March 6, 2007—University Hospital of Ghent in Belgium, is implementing an RFID-based real-time locating system (RTLS) to provide nurses and other caregivers with a patient's location in the event of an emergency.

"We wanted to install a location/tracking system to be able to quickly localize machines and patients," says Bart Sijnave, CIO at the University Hospital of Ghent. "The new system saves a lot of time for both doctors and nurses so they can spend precious time effectively caring for patients instead of having to track down equipment and/or patients."


Bart Sijnave
The 1,000-bed hospital is using AeroScout T2 active Wi-Fi tags, which transmit 2.4 GHz signals carrying the tags' unique ID numbers to the hospital's Wi-Fi network, which consists of Cisco Aironet access points, and a Cisco 2710 Wireless Location Appliance that computes the tags' location. AeroScout Exciters, deployed in rooms, hallways, nurse stations and other areas throughout the hospital, trigger the tags to emit their signal. In addition, the hospital is installing AeroScout's MobileView software, which associates a tag's ID with a patient, and Emergin's Enterprise Bus Service (EBS) application, which packages information from MobileView into messages that can be delivered to nurses carrying Cisco IP phones.

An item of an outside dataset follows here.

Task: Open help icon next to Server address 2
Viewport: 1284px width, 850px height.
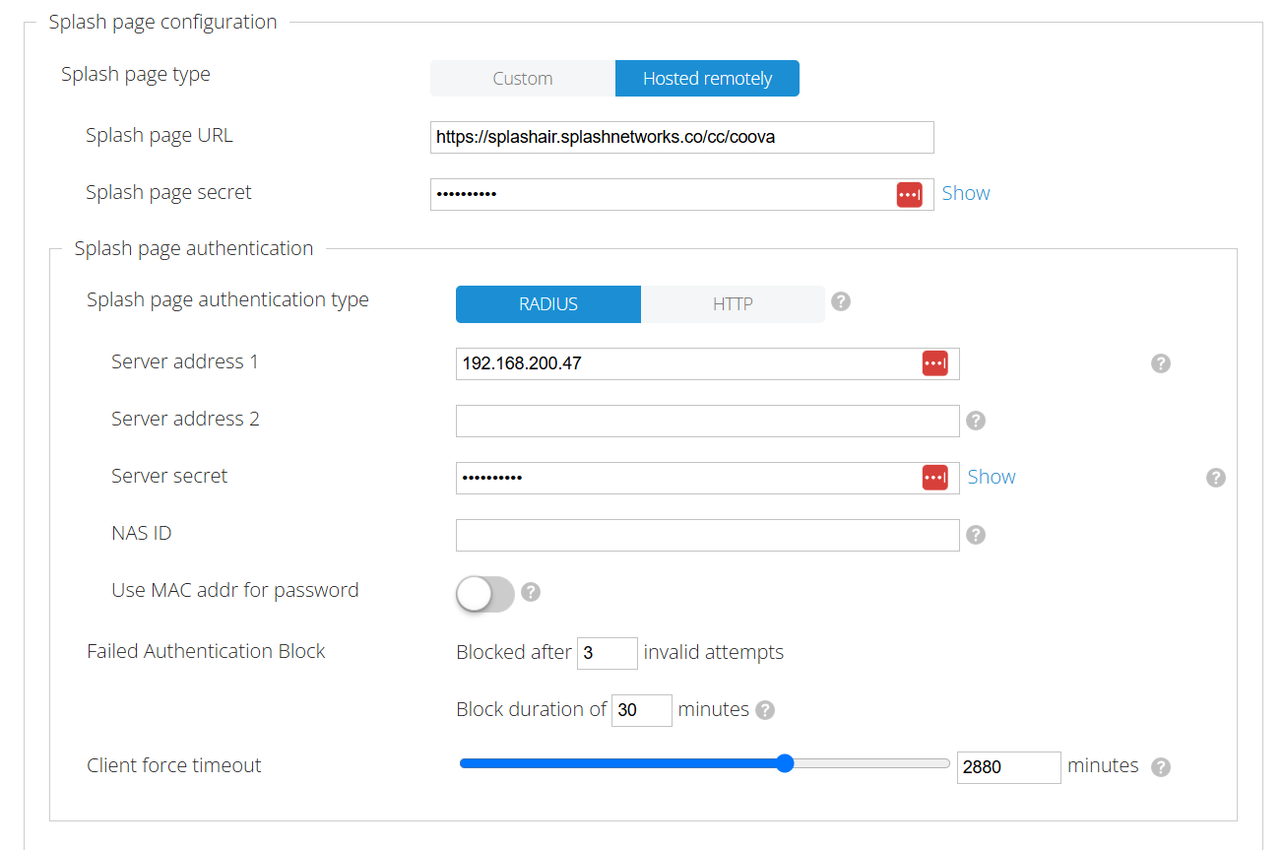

The AeroScout T2 tags are joined to Wi-Fi-enabled heart monitors worn by at-risk cardiology patients. The heart monitor is linked to a specific patient in the EBS software. The T2 tag is linked to a specific patient in the MobileView. Correlation is done in the EBS software. If a monitor detects a patient is in distress, it sends an alert to the Cisco Access Points. The Enterprise Bus Service then polls the AeroScout MobileView for the tagged monitor's and associated patient's location. According to Sijnave, all cardiology patients who need to be monitored constantly will eventually use the tags.

"Then the Emergin system sends all that information together to the Cisco phones, which are carried by nurses who have responsibility for those patients," says Josh Slobin, AeroScout's director of marketing.